The first two takeaways are general observations, largely supported by those who attended, tweeted, and have subsequently discussed the meetings openly. OS technology gives organizations the ability to design and customize platforms to support their own needs and values. There is significant freedom in not being locked in to a commercial solution’s unalterable roadmap. Want to design accessibility into the platform with your user community? Go ahead! Concerned about security? Need support for interactive images including integration with data sets? Want to support multiple languages? Done. Nothing is off the table with this kind of community-driven and -supported infrastructure.

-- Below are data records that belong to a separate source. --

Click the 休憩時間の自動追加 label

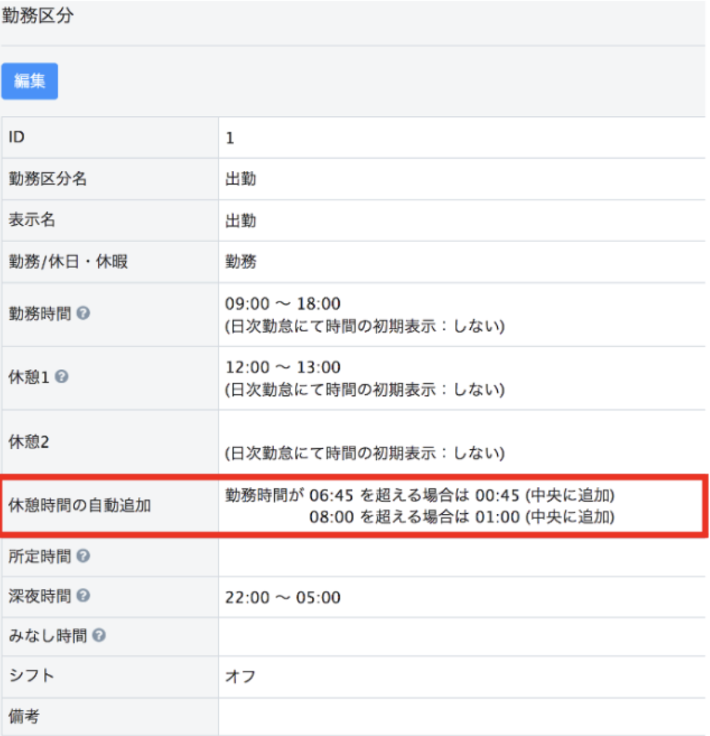pos(80,505)

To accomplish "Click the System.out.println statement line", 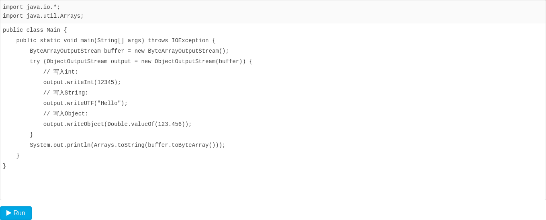I will [x=128, y=145].
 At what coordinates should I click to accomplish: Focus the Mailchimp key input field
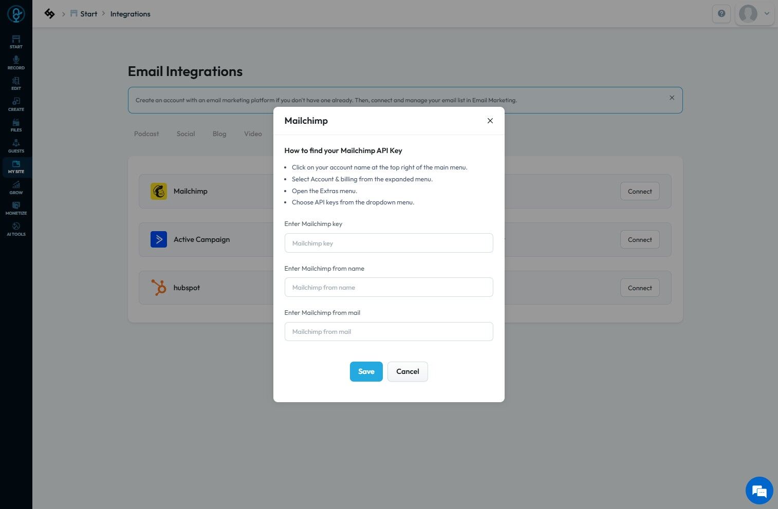click(388, 243)
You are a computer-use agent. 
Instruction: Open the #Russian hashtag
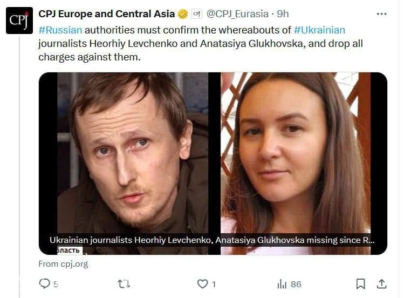[x=60, y=30]
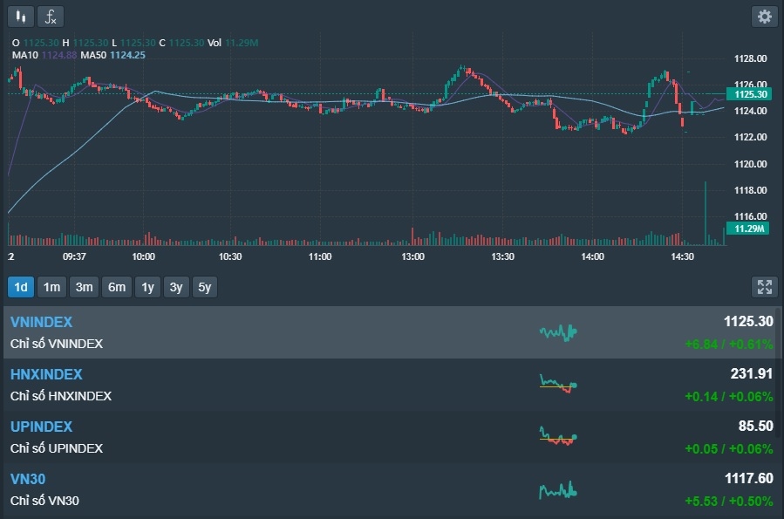Switch chart to 5y range

(204, 287)
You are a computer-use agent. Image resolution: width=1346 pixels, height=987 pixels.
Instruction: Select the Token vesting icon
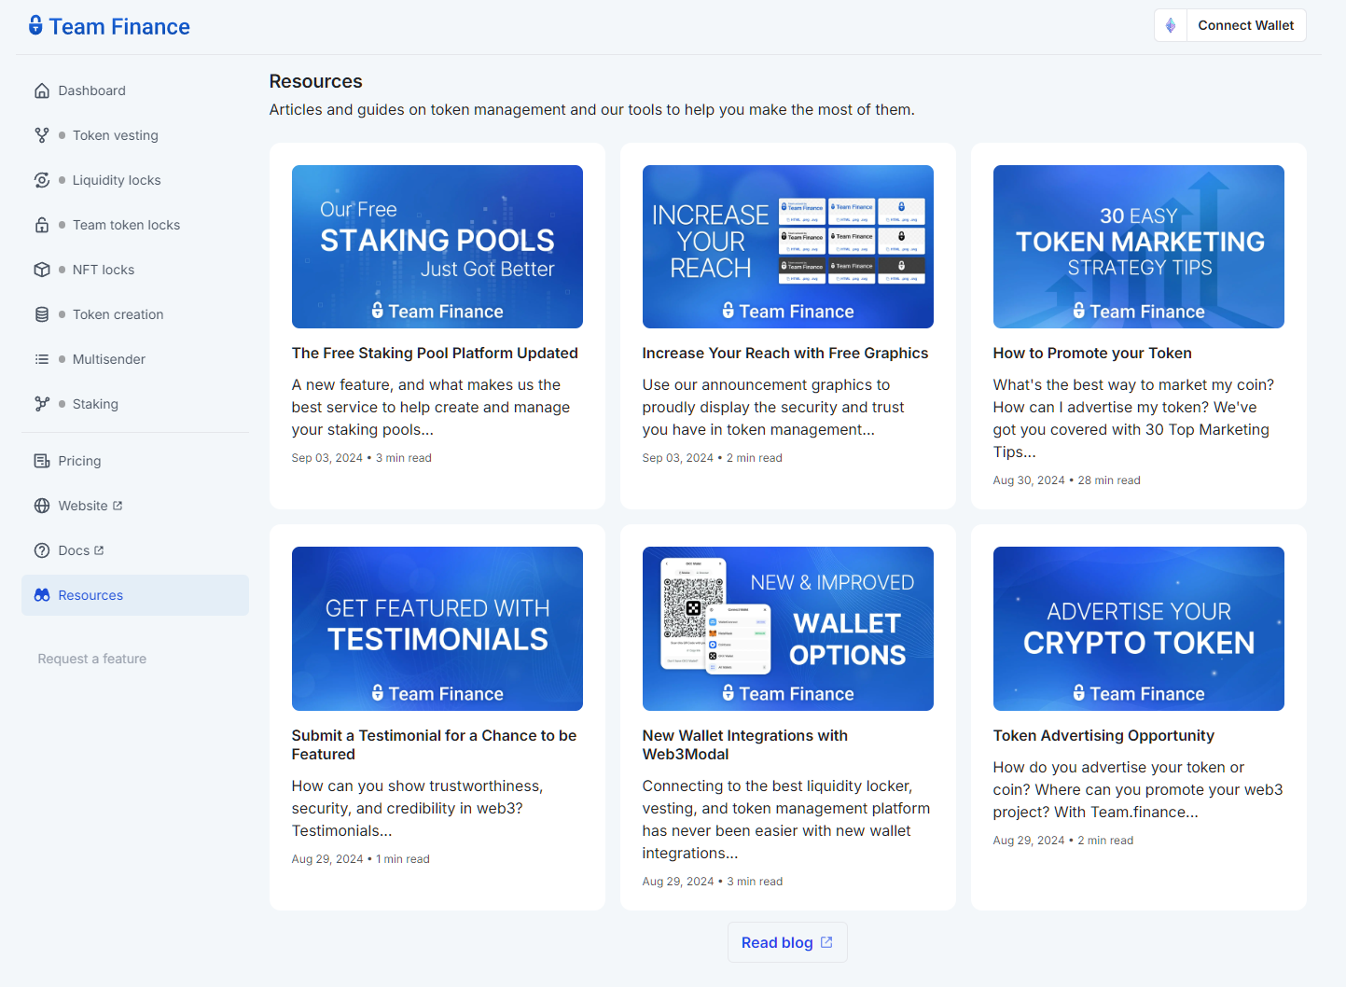42,135
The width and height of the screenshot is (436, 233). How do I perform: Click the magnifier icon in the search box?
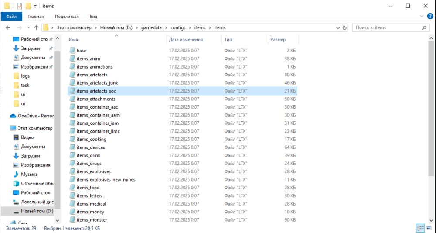click(424, 27)
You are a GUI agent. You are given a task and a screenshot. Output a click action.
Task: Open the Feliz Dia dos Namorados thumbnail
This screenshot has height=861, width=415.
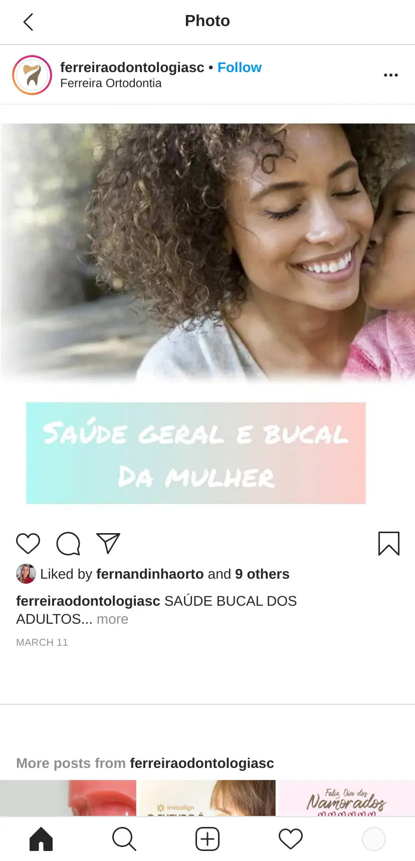point(347,798)
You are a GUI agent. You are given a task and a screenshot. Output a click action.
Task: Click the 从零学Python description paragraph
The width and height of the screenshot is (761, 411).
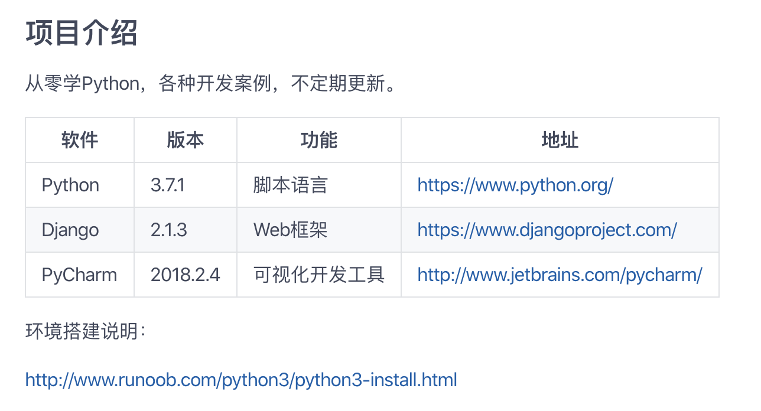click(211, 84)
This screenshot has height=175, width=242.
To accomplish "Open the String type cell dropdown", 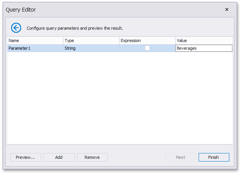I will (91, 48).
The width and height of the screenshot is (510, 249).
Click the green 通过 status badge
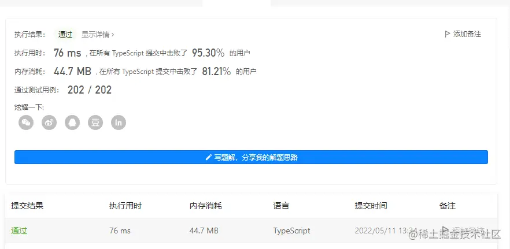[65, 35]
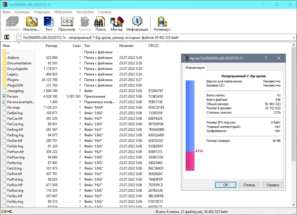Select the Извлечь (Extract) toolbar icon

click(31, 23)

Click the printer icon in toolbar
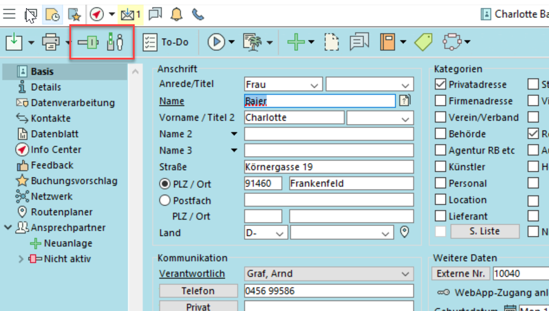(x=51, y=42)
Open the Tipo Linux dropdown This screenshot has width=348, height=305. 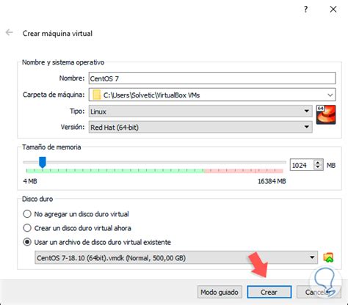tap(200, 111)
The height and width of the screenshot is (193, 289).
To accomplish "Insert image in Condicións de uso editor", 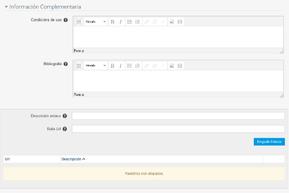I will pyautogui.click(x=172, y=22).
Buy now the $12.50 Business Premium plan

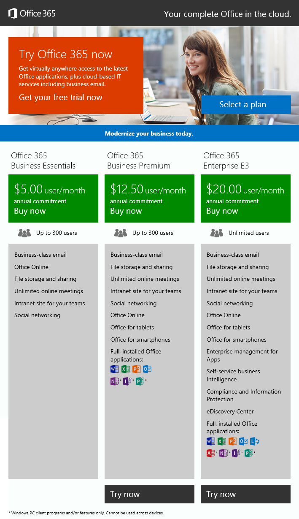pos(126,211)
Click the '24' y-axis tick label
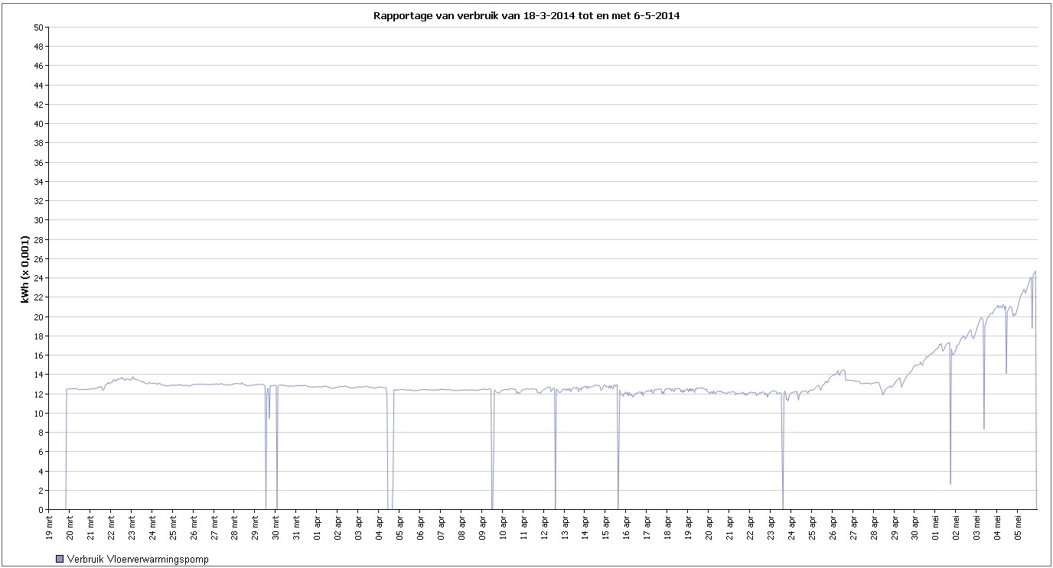1053x568 pixels. click(37, 278)
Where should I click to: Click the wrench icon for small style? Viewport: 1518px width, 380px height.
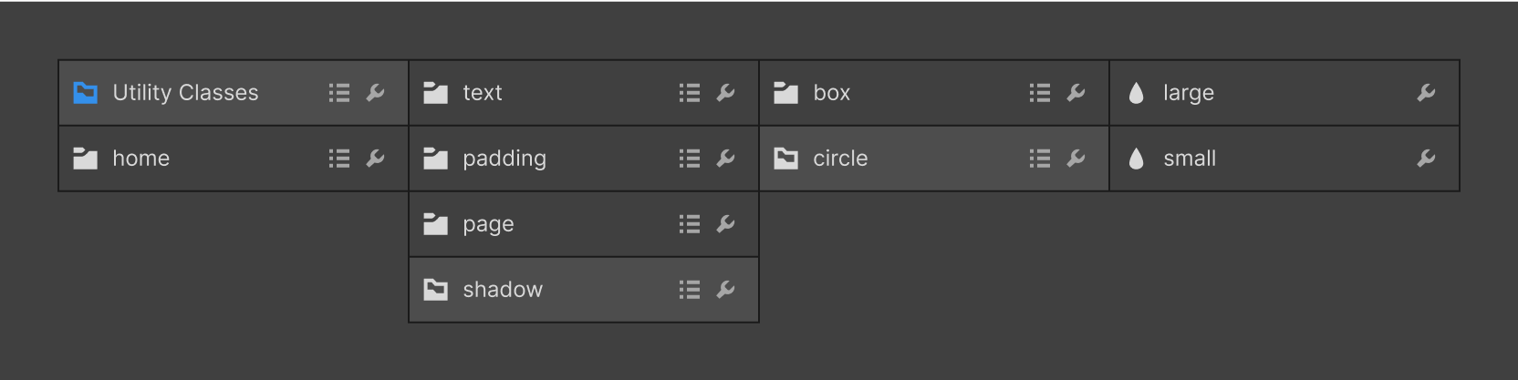point(1426,159)
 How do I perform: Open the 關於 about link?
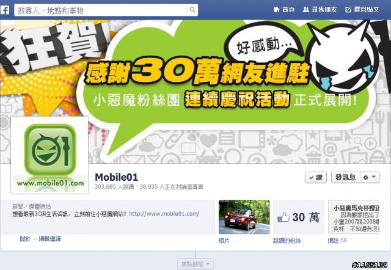(x=26, y=239)
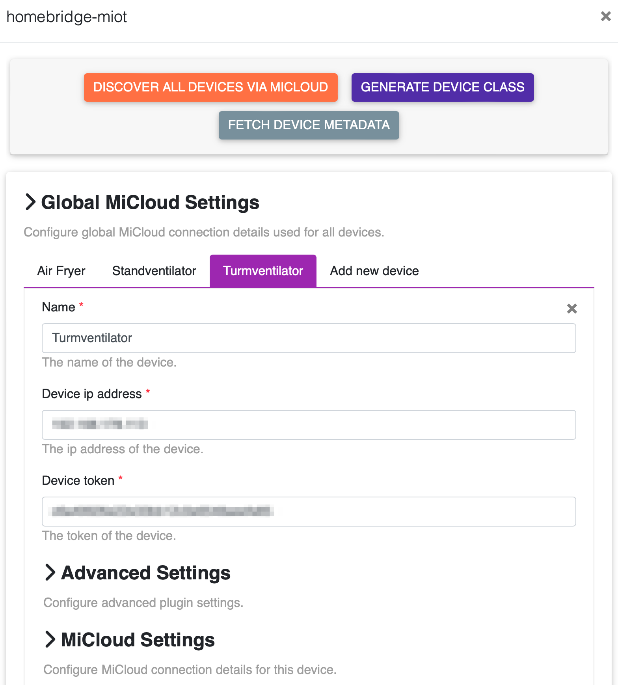Close the homebridge-miot settings dialog
This screenshot has width=618, height=685.
pos(605,17)
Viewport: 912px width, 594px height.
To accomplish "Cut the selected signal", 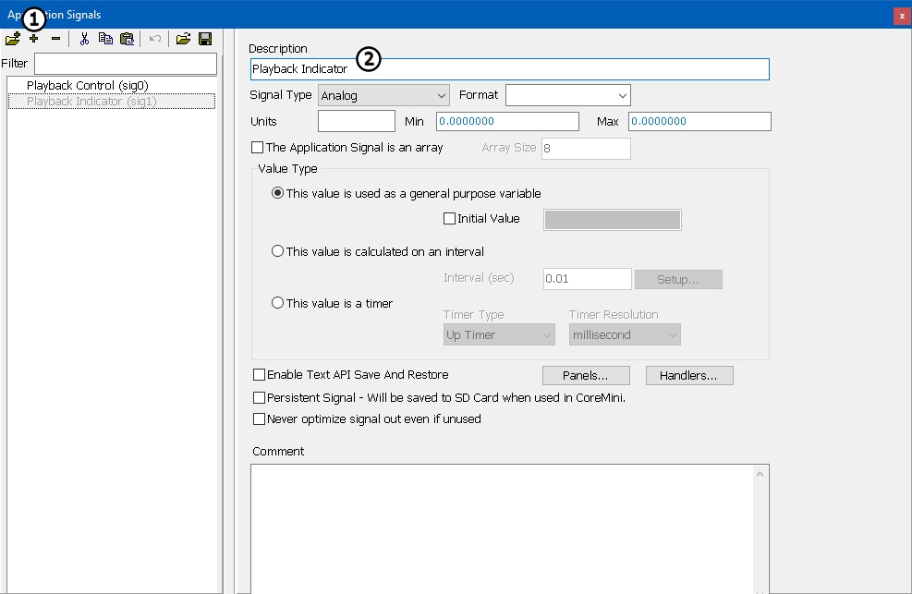I will pyautogui.click(x=84, y=39).
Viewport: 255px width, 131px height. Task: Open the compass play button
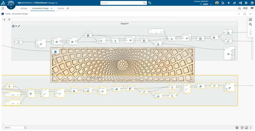(11, 4)
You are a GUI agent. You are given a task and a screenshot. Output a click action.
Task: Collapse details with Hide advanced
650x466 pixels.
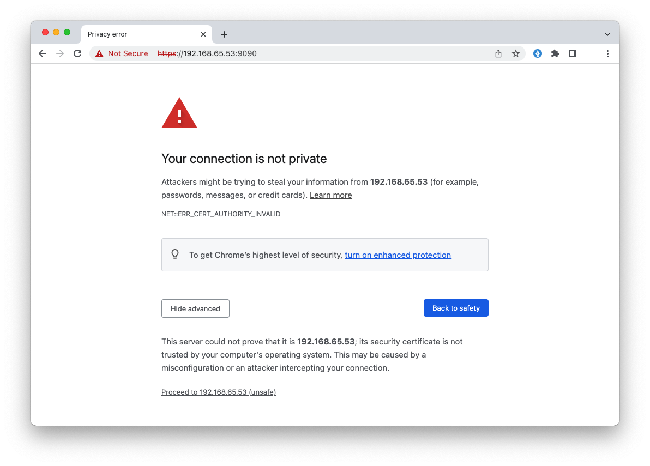coord(195,308)
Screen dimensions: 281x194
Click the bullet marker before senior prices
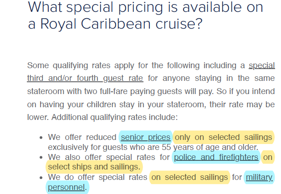(x=41, y=138)
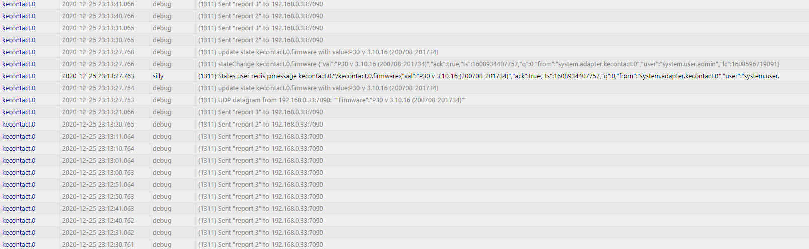Select timestamp 2020-12-25 23:12:51.064

click(x=98, y=185)
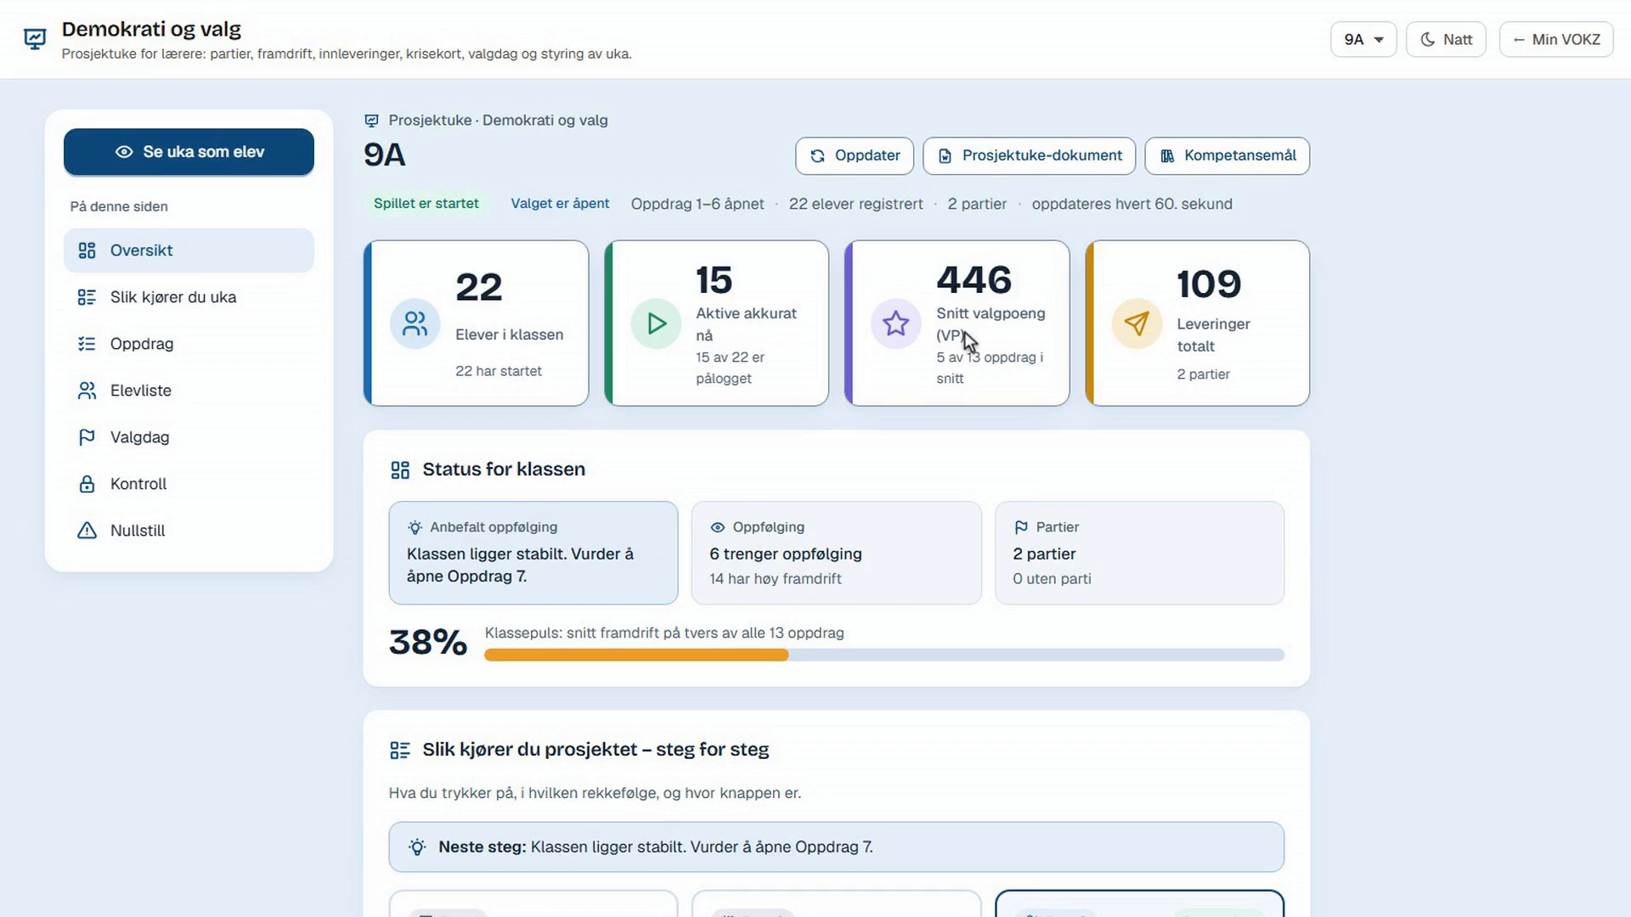Click the warning triangle icon next to Nullstill
This screenshot has height=917, width=1631.
coord(87,531)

The next two takeaways represent challenges. The “bepress acquisition” discussion highlighted a level of dissatisfaction that some library publishers are resigned to endure because, for various reasons, including the need for a turnkey service and customer support, they don’t see good alternatives in the current marketplace. One librarian I spoke with pointed to the complexity she has faced in trying to manage IT projects within the library. She felt unwilling to “go to bat” again. Dismayed by Elsevier’s values and concerned about an uncertain future, she saw value in OS solutions but felt that it was beyond her bandwidth to try to implement one again.

She wasn’t the only one. Others I spoke with expressed enthusiasm about Vega, Janeway, Editoria, and others, but felt that these solutions are basically out of reach until new implementation possibilities exist that do not require development staff. While these are challenges, they are also opportunities.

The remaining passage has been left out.